━━━━━ Supplied material

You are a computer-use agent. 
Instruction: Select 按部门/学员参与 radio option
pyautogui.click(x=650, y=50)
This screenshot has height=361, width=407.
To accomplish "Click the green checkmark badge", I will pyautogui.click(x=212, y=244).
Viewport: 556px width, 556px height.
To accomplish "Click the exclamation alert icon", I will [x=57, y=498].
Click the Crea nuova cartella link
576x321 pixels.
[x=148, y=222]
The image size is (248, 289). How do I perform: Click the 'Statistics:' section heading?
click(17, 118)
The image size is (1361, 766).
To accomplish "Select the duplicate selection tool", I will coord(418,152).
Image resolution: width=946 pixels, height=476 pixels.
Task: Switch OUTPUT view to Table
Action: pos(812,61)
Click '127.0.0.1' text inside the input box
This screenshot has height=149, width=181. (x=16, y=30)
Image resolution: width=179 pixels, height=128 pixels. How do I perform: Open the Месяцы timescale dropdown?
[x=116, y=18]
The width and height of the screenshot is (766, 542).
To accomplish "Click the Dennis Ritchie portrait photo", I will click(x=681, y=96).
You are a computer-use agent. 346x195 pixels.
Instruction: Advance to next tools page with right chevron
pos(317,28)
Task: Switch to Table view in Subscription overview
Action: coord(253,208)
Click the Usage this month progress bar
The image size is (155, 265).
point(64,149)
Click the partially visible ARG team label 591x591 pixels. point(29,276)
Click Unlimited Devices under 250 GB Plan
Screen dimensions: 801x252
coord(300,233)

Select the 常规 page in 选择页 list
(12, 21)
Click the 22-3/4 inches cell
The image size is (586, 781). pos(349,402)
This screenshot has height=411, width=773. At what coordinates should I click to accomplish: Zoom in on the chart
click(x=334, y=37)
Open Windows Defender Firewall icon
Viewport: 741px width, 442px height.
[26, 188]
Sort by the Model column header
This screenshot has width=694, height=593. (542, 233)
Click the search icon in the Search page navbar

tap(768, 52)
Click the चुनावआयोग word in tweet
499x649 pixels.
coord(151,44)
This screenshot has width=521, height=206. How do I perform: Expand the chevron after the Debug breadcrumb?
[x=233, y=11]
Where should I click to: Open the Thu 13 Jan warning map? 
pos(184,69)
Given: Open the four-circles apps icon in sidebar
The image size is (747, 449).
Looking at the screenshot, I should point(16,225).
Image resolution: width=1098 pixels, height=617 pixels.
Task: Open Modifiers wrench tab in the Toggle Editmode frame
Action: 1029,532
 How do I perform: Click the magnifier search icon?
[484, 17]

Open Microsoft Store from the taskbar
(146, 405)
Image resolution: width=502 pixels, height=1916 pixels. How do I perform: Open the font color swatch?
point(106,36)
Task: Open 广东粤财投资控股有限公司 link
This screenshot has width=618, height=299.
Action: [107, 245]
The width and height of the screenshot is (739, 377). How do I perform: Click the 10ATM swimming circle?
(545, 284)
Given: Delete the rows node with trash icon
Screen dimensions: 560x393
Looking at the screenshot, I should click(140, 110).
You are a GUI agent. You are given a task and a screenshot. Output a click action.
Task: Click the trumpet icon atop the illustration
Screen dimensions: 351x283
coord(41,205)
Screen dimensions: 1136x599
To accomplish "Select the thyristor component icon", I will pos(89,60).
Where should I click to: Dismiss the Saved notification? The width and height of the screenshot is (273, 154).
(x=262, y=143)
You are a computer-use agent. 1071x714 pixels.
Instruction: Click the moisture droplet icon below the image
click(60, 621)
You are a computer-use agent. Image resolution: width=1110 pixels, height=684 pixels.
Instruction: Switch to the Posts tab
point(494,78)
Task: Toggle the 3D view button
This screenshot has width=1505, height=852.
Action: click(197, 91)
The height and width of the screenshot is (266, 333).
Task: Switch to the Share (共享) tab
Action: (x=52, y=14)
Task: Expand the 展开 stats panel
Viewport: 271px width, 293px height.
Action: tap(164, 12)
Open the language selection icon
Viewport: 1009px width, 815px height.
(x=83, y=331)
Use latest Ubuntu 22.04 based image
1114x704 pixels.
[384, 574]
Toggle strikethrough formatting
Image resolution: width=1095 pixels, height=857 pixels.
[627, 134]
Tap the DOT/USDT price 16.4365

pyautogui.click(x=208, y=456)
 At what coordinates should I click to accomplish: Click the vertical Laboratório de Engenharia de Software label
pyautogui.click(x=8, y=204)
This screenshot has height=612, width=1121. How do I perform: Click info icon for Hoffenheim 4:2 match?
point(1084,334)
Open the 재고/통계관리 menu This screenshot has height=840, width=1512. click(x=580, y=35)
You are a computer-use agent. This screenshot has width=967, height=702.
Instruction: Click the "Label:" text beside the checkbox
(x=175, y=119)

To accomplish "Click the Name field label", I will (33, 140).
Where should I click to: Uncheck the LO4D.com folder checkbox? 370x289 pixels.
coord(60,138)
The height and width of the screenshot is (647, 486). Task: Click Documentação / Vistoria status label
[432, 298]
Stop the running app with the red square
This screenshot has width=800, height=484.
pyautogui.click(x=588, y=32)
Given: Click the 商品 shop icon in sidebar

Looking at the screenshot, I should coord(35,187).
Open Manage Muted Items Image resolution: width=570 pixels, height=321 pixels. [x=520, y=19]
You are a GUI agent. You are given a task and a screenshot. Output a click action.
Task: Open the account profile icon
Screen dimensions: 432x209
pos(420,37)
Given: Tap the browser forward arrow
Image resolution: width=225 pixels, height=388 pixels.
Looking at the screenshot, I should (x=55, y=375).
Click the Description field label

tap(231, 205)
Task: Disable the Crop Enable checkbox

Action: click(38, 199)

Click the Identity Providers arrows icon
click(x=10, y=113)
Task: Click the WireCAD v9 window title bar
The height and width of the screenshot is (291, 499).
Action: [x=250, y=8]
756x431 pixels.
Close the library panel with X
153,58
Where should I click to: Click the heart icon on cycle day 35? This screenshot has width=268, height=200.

━━━━━━━━━━

**Exercise**
Only a number belongs in the answer: state how many lines of the entries above hold "link".

**Output of the exercise**
2